Memory corruption after #1686

[Date Prev][Date Next][Thread Prev][Thread Next][Date Index][Thread Index]

 



Hi Ming,

I think I got it now. reset_entry fails to preserve the pj_hash_entry_buf in cached_res.

(the key was a red herring, that is also set again later).

If the pj_hash_entry_buf isn't preserved, pj_hash_set_np will call find_entry in hash.c and that will not find an entry, although there should be one.

In find_entry, after the scan around line 177, *p_entry will contain the beginning of the bucket's list (ht->table[hash & ht->rows]) and a new entry will be taken from the entry_buf (which will also point to the beginning of the bucket's list, because that's where the old entry was and reset_entry should not change the address of that). 

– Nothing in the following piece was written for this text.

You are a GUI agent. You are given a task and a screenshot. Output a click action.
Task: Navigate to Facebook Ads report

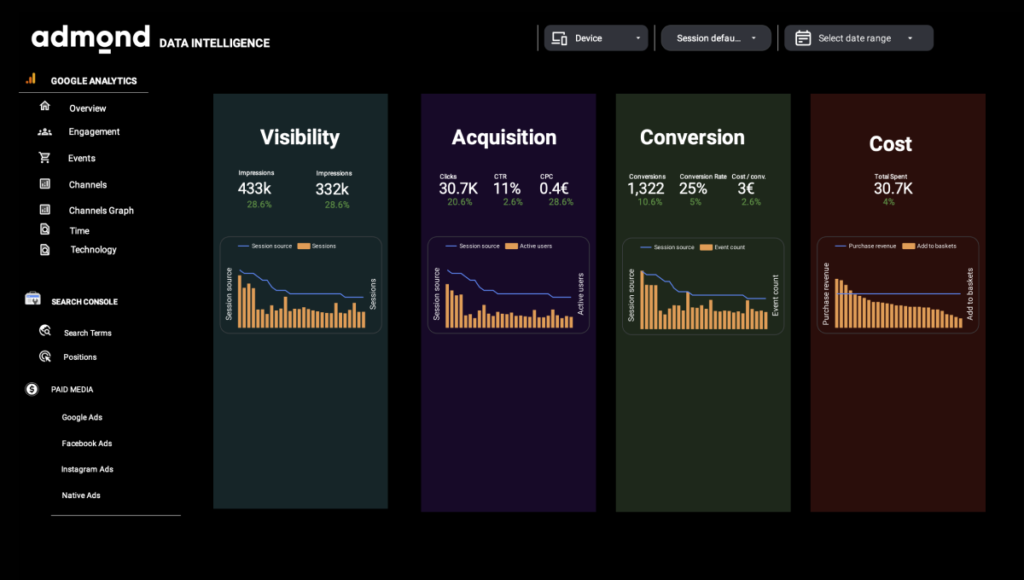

Then, in line 218, a loop will be created:

*p_entry = entry;

(*p_entry is the same as entry->next given the current layout).

This will create a loop in the bucket's list and either lead to the memory corruption I initially observed or maybe an infinite loop later in case of a hash collision on that hash table.

I hope this analysis finally makes sense.

This is the current patch:

--- a/pjlib-util/src/pjlib-util/resolver.c
+++ b/pjlib-util/src/pjlib-util/resolver.c
@@ -710,16 +710,19 @@ static struct cached_res *alloc_entry(pj_dns_resolver *resolver)
 static void reset_entry(struct cached_res **p_cached)
 {
     pj_pool_t *pool;
+    pj_hash_entry_buf hbuf;
     struct cached_res *cache = *p_cached;
     unsigned ref_cnt;
 
     pool = cache->pool;
+    pj_memcpy(hbuf, cache->hbuf, sizeof(hbuf));
     ref_cnt = cache->ref_cnt;
 
     pj_pool_reset(pool);
 
     cache = PJ_POOL_ZALLOC_T(pool, struct cached_res);
     cache->pool = pool;
+    pj_memcpy(cache->hbuf, hbuf, sizeof(hbuf));
     cache->ref_cnt = ref_cnt;
     *p_cached = cache;
 }

- Lars

P.S. Now that I have had a good look at it, I think this bug should be reproducable and shouldn't be platform dependent (not sure why I had sometimes problems reproducing it).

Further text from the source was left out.